Yesterday was a little heavy. Let’s lighten up a bit.
I didn’t plan for 2016 to be the Year Without Craft Beer. It just happened. January I embraced an ascetic lifestyle – OK, a more ascetic lifestyle, let’s be frank – and I discovered I wasn’t really missing my hefeweizens or stouts. I won’t say I didn’t like them — but I didn’t miss them when they weren’t around. You could say they weren’t sparking joy in my life, aside from the usual joy alcohol brings for a brief time.
It’s also very freeing to not be constantly up on something – the latest glassware, or brewery, or chasing a Trappist ale through the vagaries of a provincial liquor board system. Some people really enjoy that, and I can’t fault them. I mean, I read city reports in my spare time. It was just becoming a chore. As I get older, I find myself less inclined to prove myself, to explain myself all the time. It’s exhausting! Besides, as a supertaster, most IPAs are wasted on me. Ales are right out. I can tell some wheat beers apart in close proximity, but I discovered at the end of the day I want something cold, not too sweet, and affordable. (Reader, I drink GW Light.)

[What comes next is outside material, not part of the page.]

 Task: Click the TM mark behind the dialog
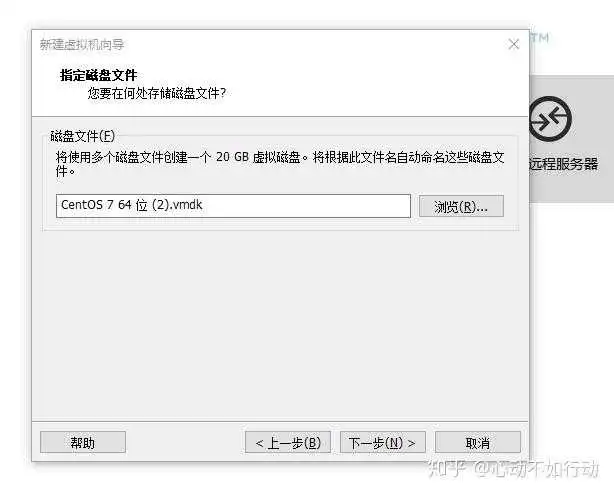(x=540, y=38)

I don’t mean for this to be a snooty thinkpiece, one you write after you ascend to a higher plane. I do enough of that elsewhere, and I know how perversely enjoyable being superior is, a smugness shot through with tiny little barbs in your soul. Rather it’s about the maturity that springs from, or caused by, when you decide a thing isn’t for you. “Oh, it’s not really my thing” – what freedom these words give you! You’ve had a look at it, you’ve tested it from all angles, and it’s not really fitting in with what you want or need, so you set it aside and thank it. I’m not worried I’m closing myself off. My interests are as varied as ever. It’s just — it doesn’t apply to me anymore. And knowing when things don’t apply to you is the real key here.